= Beginning of Section =

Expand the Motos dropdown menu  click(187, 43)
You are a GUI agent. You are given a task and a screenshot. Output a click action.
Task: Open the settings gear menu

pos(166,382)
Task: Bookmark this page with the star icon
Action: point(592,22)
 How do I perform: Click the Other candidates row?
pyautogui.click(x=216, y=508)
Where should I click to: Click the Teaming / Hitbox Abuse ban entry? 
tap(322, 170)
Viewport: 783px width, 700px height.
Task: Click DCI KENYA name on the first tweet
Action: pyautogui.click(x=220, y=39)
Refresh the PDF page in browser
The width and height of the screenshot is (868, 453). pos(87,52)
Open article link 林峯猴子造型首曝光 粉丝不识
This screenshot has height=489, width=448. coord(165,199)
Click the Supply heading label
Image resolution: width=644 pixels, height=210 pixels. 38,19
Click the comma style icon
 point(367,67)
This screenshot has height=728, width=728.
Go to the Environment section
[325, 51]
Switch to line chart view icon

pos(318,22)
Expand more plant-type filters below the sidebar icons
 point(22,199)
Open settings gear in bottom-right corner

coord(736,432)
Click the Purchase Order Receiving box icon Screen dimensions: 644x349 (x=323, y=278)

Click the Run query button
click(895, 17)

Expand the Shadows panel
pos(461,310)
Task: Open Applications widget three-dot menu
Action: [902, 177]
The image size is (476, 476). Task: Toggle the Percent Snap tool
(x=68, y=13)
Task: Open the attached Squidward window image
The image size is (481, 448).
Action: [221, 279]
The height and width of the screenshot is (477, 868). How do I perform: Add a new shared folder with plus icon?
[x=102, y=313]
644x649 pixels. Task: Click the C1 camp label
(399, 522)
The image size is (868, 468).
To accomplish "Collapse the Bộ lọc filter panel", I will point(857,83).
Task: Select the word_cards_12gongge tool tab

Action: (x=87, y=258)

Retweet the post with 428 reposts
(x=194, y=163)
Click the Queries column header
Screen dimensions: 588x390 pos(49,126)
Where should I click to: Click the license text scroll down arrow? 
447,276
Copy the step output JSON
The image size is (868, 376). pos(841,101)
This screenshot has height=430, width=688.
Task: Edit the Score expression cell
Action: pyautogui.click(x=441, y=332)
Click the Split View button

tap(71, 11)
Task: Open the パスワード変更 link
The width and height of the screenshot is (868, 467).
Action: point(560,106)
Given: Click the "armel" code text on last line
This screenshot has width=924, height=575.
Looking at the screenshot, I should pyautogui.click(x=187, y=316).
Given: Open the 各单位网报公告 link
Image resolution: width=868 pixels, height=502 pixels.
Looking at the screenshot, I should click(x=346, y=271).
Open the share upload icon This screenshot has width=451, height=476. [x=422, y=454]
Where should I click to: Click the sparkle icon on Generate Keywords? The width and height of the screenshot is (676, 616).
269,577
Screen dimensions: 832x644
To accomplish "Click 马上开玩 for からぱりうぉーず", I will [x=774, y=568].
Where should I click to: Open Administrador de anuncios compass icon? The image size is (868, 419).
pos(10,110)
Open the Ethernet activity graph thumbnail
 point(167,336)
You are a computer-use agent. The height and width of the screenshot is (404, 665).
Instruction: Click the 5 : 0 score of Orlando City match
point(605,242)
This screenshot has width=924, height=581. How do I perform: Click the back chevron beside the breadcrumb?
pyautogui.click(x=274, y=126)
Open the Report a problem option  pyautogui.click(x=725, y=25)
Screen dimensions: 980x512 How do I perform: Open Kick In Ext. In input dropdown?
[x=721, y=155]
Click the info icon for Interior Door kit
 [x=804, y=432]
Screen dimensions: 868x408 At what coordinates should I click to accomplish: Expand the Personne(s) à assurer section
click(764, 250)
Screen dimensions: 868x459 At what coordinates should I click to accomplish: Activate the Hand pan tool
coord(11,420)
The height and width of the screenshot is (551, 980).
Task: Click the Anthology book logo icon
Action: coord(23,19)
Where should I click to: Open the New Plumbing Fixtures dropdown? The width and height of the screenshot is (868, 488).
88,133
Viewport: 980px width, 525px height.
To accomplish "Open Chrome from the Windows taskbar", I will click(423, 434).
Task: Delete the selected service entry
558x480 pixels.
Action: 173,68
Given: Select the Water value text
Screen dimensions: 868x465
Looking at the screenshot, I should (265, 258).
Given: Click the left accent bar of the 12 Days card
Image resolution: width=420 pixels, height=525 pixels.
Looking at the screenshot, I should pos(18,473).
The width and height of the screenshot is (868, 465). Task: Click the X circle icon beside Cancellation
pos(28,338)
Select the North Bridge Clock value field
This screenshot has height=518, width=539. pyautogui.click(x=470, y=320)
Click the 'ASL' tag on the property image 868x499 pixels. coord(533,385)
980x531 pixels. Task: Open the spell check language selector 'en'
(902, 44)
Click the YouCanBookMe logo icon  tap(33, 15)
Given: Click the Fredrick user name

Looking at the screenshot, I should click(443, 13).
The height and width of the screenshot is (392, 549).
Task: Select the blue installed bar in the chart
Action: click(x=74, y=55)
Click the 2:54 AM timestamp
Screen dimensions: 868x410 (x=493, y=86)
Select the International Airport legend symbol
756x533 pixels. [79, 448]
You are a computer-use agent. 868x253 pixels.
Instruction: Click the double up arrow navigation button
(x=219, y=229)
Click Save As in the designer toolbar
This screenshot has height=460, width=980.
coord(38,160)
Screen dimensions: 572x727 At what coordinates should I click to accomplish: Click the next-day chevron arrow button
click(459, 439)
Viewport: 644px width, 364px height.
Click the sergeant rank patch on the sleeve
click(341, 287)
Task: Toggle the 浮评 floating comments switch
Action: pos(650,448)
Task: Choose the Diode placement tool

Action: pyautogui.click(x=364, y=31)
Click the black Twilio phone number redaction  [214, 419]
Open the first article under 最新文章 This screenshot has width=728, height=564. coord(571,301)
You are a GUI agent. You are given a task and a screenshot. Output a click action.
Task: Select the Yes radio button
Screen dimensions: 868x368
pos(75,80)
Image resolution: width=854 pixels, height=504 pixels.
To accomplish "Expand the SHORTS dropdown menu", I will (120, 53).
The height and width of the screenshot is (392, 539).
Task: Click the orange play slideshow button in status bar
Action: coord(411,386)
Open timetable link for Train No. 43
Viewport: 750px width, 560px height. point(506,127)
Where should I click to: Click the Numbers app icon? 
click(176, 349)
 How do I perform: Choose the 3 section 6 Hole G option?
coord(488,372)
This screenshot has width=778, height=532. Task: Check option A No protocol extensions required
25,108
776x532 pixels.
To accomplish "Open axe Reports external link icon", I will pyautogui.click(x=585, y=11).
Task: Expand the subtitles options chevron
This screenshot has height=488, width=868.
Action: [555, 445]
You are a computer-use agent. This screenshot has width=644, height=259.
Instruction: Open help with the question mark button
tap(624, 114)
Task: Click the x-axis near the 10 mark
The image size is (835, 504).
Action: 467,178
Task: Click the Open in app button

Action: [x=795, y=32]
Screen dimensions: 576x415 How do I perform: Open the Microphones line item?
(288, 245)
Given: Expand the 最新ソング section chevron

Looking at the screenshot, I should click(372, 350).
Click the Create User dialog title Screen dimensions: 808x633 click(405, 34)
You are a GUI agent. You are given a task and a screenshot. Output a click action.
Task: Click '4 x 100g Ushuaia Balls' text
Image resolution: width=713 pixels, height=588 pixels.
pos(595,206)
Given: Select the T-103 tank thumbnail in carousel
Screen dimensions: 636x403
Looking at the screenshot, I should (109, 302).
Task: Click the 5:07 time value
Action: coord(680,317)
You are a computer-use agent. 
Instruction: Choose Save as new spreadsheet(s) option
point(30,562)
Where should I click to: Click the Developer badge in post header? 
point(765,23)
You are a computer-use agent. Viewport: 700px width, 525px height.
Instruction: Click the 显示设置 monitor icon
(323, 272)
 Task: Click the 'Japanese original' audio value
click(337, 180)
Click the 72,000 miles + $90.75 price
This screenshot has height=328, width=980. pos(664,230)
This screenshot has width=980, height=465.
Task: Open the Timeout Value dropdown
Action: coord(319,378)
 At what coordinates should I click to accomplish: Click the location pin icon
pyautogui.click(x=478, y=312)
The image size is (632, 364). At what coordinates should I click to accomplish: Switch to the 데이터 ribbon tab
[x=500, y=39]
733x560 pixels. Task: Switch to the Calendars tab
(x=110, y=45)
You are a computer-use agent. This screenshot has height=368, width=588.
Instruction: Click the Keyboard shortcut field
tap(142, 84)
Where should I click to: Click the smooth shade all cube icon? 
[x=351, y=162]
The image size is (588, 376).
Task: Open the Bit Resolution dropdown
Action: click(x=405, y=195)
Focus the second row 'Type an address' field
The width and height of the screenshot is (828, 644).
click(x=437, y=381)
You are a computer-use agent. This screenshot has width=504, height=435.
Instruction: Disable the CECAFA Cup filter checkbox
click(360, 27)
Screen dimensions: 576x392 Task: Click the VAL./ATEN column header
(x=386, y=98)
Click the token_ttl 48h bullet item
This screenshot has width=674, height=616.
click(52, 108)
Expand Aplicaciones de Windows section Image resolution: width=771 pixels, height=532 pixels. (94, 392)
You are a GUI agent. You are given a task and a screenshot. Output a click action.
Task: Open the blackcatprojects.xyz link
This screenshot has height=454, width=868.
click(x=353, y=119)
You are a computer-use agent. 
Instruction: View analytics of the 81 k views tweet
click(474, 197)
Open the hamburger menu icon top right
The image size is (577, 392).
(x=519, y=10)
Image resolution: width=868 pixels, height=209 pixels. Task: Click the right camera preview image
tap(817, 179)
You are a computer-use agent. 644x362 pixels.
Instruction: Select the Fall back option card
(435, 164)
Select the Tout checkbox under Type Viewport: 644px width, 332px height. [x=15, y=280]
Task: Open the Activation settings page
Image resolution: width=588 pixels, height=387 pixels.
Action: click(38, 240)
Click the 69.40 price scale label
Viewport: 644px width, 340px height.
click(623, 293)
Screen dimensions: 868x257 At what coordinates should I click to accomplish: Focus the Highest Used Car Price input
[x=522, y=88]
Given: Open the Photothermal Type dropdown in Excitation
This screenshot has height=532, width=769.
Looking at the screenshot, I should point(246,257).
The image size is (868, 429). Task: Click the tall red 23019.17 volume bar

= End of Section =

Exercise requirements:
Lines to set down from above: the line with "This screenshot has width=924, height=581.", the line with "You are a computer-use agent. 868x253 pixels.", and every line between, each exactly as written.

Completed task:
This screenshot has width=924, height=581. How do I perform: Click the back chevron beside the breadcrumb?
pyautogui.click(x=274, y=126)
Open the Report a problem option  pyautogui.click(x=725, y=25)
Screen dimensions: 980x512 How do I perform: Open Kick In Ext. In input dropdown?
[x=721, y=155]
Click the info icon for Interior Door kit
 [x=804, y=432]
Screen dimensions: 868x408 At what coordinates should I click to accomplish: Expand the Personne(s) à assurer section
click(764, 250)
Screen dimensions: 868x459 At what coordinates should I click to accomplish: Activate the Hand pan tool
coord(11,420)
The height and width of the screenshot is (551, 980).
Task: Click the Anthology book logo icon
Action: coord(23,19)
Where should I click to: Open the New Plumbing Fixtures dropdown? The width and height of the screenshot is (868, 488).
88,133
Viewport: 980px width, 525px height.
To accomplish "Open Chrome from the Windows taskbar", I will click(423, 434).
Task: Delete the selected service entry
558x480 pixels.
Action: 173,68
Given: Select the Water value text
Screen dimensions: 868x465
Looking at the screenshot, I should (265, 258).
Given: Click the left accent bar of the 12 Days card
Image resolution: width=420 pixels, height=525 pixels.
Looking at the screenshot, I should pos(18,473).
The width and height of the screenshot is (868, 465). Task: Click the X circle icon beside Cancellation
pos(28,338)
Select the North Bridge Clock value field
This screenshot has height=518, width=539. pyautogui.click(x=470, y=320)
Click the 'ASL' tag on the property image 868x499 pixels. coord(533,385)
980x531 pixels. Task: Open the spell check language selector 'en'
(902, 44)
Click the YouCanBookMe logo icon  tap(33, 15)
Given: Click the Fredrick user name

Looking at the screenshot, I should click(443, 13).
The height and width of the screenshot is (392, 549).
Task: Select the blue installed bar in the chart
Action: click(x=74, y=55)
Click the 2:54 AM timestamp
Screen dimensions: 868x410 (x=493, y=86)
Select the International Airport legend symbol
756x533 pixels. [79, 448]
You are a computer-use agent. 868x253 pixels.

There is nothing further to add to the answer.